Cette décision, prise moins d’une semaine après la marche à travers un quartier catholique de Portadown qui avait provoqué des journées d’émeutes à travers toute la province, intervient alors que l’Ulster se préparait à vivre un week-end de violence.
John Hume, le dirigeant du parti nationaliste le plus important d’Ulster, a qualifié la déclaration sur les marches, que les catholiques jugent triomphalistes et intimidantes, de «décision très responsable de l’ordre d’Orange.»
Dictée par
les principes
Soulignant que la décision était «dictée par les principes et avait requis un certain courage moral», le ministre britannique à l’Irlande du Nord Mo Mowlan a appelé «les autres responsables — des deux communautés — à faire preuve d’autant de flexibilité et de générosité.»

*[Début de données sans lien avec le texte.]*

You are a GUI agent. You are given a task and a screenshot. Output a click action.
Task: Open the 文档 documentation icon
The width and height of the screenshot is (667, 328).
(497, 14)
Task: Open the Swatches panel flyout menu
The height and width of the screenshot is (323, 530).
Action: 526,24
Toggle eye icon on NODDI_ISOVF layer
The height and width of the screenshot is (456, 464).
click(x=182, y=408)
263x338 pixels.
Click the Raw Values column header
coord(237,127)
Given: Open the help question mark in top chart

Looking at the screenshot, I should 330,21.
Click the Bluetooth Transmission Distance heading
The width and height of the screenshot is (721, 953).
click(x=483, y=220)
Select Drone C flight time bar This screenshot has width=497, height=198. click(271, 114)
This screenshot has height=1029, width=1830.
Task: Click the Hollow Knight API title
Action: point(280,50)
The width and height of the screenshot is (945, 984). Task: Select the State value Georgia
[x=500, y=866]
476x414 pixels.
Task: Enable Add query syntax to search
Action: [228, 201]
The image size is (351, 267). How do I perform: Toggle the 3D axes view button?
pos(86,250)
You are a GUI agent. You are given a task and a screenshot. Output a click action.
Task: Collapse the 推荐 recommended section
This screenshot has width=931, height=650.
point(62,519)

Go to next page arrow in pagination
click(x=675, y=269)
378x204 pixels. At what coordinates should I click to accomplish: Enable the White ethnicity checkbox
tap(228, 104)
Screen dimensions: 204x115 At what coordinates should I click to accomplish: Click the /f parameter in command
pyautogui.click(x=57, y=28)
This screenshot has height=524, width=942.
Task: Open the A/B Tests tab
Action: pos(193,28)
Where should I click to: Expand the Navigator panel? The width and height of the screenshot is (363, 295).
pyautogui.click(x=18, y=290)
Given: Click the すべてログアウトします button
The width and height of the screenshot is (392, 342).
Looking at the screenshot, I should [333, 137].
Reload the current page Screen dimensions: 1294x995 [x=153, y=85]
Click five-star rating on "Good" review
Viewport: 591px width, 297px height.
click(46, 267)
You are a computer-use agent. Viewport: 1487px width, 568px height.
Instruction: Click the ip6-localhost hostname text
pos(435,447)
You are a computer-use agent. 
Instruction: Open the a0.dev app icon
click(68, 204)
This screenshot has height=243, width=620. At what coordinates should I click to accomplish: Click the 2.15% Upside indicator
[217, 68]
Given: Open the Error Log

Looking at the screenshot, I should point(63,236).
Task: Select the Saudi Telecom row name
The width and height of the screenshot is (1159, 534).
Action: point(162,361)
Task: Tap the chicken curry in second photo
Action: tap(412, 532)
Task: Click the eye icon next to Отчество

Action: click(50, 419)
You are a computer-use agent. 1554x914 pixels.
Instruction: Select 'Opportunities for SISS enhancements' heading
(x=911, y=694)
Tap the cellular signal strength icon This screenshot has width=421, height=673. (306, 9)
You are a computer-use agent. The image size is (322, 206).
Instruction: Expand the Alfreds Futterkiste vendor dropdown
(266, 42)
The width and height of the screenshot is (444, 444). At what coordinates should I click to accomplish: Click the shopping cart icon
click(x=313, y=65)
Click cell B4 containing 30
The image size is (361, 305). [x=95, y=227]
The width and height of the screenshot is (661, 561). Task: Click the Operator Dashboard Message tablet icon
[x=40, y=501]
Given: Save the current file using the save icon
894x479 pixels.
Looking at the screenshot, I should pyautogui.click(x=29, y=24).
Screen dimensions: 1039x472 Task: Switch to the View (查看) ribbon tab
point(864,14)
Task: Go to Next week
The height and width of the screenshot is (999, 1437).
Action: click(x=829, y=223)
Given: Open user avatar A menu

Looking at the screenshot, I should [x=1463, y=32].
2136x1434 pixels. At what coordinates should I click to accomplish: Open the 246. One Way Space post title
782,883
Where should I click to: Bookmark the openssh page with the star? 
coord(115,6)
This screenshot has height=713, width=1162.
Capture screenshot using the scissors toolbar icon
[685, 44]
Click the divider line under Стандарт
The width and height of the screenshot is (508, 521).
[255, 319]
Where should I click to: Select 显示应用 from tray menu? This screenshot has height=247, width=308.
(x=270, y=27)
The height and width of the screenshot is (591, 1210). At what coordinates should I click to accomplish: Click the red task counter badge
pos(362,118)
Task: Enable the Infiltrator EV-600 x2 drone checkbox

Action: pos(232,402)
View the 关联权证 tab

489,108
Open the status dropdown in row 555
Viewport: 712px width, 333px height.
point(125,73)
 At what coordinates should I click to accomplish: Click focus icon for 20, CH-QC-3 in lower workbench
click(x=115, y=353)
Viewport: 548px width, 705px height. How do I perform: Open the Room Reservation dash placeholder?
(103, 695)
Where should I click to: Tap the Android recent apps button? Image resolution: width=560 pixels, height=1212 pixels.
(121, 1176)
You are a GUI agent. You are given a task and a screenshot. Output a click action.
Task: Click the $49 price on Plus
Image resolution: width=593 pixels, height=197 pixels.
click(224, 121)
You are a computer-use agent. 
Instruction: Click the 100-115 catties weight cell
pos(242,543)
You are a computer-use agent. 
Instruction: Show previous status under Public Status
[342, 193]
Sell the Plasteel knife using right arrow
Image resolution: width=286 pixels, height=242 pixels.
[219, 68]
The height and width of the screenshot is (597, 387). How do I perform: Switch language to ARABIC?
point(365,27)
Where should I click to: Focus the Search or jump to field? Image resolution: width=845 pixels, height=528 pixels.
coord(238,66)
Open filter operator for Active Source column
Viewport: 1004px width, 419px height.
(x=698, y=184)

Le premier ministre irlandais Bertie Ahern s’est quant à lui réjoui vendredi de la décision des protestants orangistes de modifier le trajet de leurs marches controversées prévues samedi en Ulster. «Il s’agit d’un geste très positif de la part de l’ordre d’Orange et le gouvernement estime qu’il mérite une réponse des nationalistes tout aussi positive», a déclaré le premier ministre dans un communiqué.
En début de semaine, M. Ahern avait critiqué la décision du gouvernement britannique d’autoriser dimanche dernier une marche orangiste à travers le district catholique de Portadown, dans le Sud-Ouest de Belfast, qui avait déclenché des troubles dans toute la province.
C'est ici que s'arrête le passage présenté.